5 Reasons Not to Declare Bankruptcy

Exploring the Downside: When Declaring Bankruptcy Might Not Be For You

Often, when individuals are grappling with overwhelming debt, they contemplate the idea of declaring bankruptcy. It may seem like the only way out, a fresh start, a clean slate. However, this financial manoeuvre is not always the ideal solution. Bankruptcy is accompanied by a multitude of negative implications that can persist for years and significantly impact various aspects of your life. This article will delve into the 5 reasons not to declare bankruptcy and why it should not be your initial go-to solution for debt relief.

1. The Devastating Impact on Credit Score

Declaring bankruptcy is synonymous with declaring a financial catastrophe. It is a declaration that you were unable to manage your debts, which severely tarnishes your credit score and rating. This damage lasts for a considerable duration, typically six to seven years, sometimes even longer, depending on the specific circumstances surrounding the bankruptcy.

Bankruptcy appearing on your credit report makes it extremely challenging to secure new loans, credit cards, and other credit products with reasonable interest rates. It creates a barrier if you’re planning to get a mortgage for a new house, rent a property or pass credit checks for new employment. Even after years, potential creditors may view you as a high-risk applicant, affecting your chances of securing loans in the future.

2. All Debts Are Not Wiped Clean

A widespread misconception about bankruptcy is that it erases all your debts. However, this is far from the truth.
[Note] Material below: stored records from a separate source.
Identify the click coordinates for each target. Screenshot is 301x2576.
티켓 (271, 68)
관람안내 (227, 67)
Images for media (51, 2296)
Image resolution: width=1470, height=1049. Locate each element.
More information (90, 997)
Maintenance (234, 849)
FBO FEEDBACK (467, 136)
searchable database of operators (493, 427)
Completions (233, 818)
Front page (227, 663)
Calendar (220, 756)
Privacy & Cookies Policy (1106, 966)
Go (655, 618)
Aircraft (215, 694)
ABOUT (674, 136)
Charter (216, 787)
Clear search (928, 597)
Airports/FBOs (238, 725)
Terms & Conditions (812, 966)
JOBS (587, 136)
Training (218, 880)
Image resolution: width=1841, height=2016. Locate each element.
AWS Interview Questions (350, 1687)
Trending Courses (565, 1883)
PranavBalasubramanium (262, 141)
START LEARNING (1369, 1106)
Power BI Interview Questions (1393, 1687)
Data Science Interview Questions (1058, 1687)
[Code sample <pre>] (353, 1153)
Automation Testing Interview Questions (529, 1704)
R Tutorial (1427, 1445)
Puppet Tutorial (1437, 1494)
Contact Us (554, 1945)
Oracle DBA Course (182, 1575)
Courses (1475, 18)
While declaring bankruptcy does deal with unsecured debts like credit cards, unsecured lines of credit, payday loans, and unpaid bills, it does not extend to secured debts such as mortgages or car loans.

Furthermore, certain types of loans like recent student loans (less than 7 years from when you stopped studying), alimony and child support payments, court-imposed fines or debts related to fraud remain unaffected by bankruptcy. Hence, depending on your debt type, declaring bankruptcy may not completely resolve your financial problems.

3. Risk to Your Assets

Declaring bankruptcy is not a simple process. It involves meeting with a Licensed Insolvency Trustee who assesses your income, assets, and debt to determine if you’re a suitable candidate for bankruptcy. If you proceed with the bankruptcy, you run the risk of losing valuable assets.

Most consumers end up losing their Registered Education Savings Plans (RESPs) and tax refunds as the Trustee liquidates assets to pay off the debt. Contributions made to the Registered Retirement Savings Plan (RRSP) within the past 12 months and most of the equity in your home may also be at risk.

4. There Are Better Alternatives

One of the essential reasons not to declare bankruptcy is that there are other viable alternatives that can help you manage your debt without causing as much damage to your credit rating and financial health. These lesser-known options include debt management programs, debt consolidation, debt settlements, and consumer proposals.

It’s advisable to have a confidential meeting with a professional Credit Counsellor who can guide you regarding these avenues. They can evaluate your financial situation, answer your questions, and help you choose the best option for your needs.

5. The Cost and Time Involved

The bankruptcy process is not only costly but also time-consuming. The fees for your Trustee are approximately $1,800, and there are other administrative charges and additional payments to creditors based on your income level. These fees cover the Trustee’s work, court costs, and filing fees.

The bankruptcy process usually lasts between nine and 21 months (for a first bankruptcy), starting from when you file for bankruptcy to when you obtain your discharge. During this period, you need to report your income monthly to your Trustee, attend credit counseling appointments, and provide income tax information and other requested details to comply with the process.

Seeking Expert Advice

Understanding the implications of bankruptcy is critical as it’s a major life decision. Therefore, it’s well worth your time to consult with a Credit Counsellor who can help you determine if it’s the best option for you. These professionals can provide you with free, confidential bankruptcy information and guide you through your financial situation, helping you make a decision that benefits you and your family in the long run.

How to Contact BankruptcyCanada

You can easily reach out to BankruptcyCanada via phone, email, or an online chat. The appointments are free, confidential, and you can consult with a licensed professional in person or over the phone. This initial meeting is a judgment-free zone, and you are not obligated to take any further action.

Conclusion

While bankruptcy might seem like an attractive option to wipe out your debts, consider the long-term repercussions and explore other alternatives. It’s crucial to make a decision that is suitable for your situation and serves your best interests in the long run.